The Civil Rights Movement meets the Environmental Movement (w/Dr. Elizabeth Wheat)

The October talk of our 2020 Common CAHSS: Beyond Sustainability Speaker Series (recorded on October 22, 2020). Common CAHSS is a yearly set of programing tied to a particular theme and brought to you by the College of Arts, Humanities, and Social Sciences (CAHSS, pronounced “cause”) at the University of Wisconsin-Green Bay. Learn more at www.uwgb.edu/cahss or cahsseffect.org.
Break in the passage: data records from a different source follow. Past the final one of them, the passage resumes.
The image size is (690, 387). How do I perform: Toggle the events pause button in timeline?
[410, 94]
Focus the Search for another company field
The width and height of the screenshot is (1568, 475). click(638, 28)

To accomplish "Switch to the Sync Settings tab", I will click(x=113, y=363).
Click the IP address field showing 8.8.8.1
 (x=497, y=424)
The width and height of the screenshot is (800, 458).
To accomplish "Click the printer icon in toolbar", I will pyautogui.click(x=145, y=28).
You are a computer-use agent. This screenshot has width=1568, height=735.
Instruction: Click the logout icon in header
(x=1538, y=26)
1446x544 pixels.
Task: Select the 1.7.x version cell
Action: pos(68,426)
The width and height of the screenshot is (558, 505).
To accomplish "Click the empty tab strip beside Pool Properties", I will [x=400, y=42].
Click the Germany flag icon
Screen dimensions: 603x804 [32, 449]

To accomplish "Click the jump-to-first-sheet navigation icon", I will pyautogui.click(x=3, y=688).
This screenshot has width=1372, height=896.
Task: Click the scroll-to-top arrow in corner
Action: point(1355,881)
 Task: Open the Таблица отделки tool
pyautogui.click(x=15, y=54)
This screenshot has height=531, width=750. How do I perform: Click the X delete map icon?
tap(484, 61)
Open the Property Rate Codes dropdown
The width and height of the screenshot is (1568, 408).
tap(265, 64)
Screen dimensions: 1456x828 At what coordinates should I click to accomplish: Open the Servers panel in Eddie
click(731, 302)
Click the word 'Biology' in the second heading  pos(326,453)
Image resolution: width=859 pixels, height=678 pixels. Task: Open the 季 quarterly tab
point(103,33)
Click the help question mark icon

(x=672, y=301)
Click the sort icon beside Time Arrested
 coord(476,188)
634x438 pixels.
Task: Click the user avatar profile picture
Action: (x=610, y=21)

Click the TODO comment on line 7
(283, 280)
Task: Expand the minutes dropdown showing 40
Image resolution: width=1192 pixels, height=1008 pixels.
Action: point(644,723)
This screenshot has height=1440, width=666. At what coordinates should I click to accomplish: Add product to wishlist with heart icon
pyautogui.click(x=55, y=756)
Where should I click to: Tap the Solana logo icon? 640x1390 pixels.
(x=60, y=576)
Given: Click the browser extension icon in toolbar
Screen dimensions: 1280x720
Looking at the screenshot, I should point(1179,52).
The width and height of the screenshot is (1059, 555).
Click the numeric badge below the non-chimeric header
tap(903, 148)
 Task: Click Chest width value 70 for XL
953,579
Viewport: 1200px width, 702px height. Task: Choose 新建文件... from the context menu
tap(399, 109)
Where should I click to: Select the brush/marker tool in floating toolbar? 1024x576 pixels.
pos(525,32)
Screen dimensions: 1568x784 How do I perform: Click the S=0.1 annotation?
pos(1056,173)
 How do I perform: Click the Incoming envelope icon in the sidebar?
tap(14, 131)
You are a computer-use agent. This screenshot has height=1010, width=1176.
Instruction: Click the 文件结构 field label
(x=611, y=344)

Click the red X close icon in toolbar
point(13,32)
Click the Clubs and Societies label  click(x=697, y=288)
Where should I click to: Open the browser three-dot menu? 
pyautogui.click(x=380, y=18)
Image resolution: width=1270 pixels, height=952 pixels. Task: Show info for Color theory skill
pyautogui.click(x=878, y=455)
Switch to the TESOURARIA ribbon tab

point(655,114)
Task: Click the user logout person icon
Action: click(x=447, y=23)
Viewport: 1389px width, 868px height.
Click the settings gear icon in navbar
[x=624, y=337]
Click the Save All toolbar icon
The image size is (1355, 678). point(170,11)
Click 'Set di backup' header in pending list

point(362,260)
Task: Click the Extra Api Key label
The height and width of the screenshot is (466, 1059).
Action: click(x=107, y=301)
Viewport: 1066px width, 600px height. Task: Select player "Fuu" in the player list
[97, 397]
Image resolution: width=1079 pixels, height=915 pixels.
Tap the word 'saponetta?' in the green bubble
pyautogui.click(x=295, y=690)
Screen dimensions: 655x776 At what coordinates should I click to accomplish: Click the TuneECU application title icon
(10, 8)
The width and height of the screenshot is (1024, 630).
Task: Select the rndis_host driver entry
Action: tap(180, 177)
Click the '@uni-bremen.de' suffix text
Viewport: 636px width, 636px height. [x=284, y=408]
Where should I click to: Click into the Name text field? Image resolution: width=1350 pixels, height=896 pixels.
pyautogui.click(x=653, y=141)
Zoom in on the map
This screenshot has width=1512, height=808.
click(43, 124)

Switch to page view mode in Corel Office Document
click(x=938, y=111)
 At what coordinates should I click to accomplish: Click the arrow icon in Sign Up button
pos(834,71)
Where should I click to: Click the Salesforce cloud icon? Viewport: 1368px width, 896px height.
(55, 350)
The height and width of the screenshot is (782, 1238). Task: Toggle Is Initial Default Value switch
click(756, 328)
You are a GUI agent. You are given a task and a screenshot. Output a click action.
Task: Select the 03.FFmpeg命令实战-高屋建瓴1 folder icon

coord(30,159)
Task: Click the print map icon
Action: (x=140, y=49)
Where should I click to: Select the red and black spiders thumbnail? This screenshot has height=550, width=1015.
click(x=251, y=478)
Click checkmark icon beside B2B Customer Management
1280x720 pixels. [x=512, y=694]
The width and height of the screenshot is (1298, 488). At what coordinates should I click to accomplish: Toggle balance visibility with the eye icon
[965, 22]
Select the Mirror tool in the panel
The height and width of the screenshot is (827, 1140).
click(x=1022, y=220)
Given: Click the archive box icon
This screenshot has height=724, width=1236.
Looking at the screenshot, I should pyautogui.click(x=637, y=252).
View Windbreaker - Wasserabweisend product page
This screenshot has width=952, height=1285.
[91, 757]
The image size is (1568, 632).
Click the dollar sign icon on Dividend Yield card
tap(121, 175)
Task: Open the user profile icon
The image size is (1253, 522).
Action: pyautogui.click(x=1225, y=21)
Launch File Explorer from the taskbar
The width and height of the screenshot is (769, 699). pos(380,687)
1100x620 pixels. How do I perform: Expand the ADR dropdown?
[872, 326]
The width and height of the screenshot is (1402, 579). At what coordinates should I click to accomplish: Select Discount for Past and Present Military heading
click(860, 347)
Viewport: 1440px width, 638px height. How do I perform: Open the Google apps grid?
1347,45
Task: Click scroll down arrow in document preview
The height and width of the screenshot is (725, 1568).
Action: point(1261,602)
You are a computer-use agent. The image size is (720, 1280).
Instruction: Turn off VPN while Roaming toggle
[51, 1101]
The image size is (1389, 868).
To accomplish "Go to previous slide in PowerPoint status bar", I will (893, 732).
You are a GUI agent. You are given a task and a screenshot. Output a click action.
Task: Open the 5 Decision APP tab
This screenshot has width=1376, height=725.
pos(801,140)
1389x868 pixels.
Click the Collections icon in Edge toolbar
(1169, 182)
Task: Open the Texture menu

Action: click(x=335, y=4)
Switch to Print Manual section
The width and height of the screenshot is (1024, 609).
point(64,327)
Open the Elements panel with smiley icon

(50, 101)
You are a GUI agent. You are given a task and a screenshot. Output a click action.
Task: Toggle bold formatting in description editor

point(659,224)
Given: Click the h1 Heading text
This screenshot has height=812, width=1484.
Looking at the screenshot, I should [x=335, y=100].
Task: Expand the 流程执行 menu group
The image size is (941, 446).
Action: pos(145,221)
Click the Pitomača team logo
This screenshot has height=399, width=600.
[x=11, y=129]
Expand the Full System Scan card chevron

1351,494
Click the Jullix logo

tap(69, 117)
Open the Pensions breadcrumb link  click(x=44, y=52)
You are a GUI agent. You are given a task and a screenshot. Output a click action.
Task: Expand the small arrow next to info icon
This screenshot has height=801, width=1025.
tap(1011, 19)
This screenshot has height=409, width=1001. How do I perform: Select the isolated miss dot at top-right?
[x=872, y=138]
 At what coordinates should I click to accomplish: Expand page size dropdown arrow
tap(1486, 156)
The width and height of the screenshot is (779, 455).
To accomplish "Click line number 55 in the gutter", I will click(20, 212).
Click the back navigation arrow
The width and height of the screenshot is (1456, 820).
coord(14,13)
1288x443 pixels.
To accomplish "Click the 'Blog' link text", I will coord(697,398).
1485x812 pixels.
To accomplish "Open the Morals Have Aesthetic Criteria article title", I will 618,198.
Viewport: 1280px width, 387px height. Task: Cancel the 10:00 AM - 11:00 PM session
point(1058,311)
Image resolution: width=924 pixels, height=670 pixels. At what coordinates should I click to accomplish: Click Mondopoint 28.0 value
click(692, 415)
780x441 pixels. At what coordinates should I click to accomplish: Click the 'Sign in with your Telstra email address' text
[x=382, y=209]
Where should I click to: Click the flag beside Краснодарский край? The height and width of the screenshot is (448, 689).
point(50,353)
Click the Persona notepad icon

The environmental justice movement in the United States began in 1982, when residents of Warren County, North Carolina, used non-violent tactics to oppose the siting of a toxic PCB landfill in their predominantly African-American community. Decades later, Sheila Holt described her family’s health struggles after the government of Dickson, Tennessee, protected white families from polluted drinking water but told her family and other Black families that the water was safe. She inspired countless of other people to think of environmental issues as human rights issues that must be addressed through confronting systemic racism. As I see protests in 2020 bringing many of the environmental justice crises into a bigger public discussion, I hope we can think beyond traditional environmental and sustainability challenges and really start addressing the core issues of racism that magnify existing environmental problems.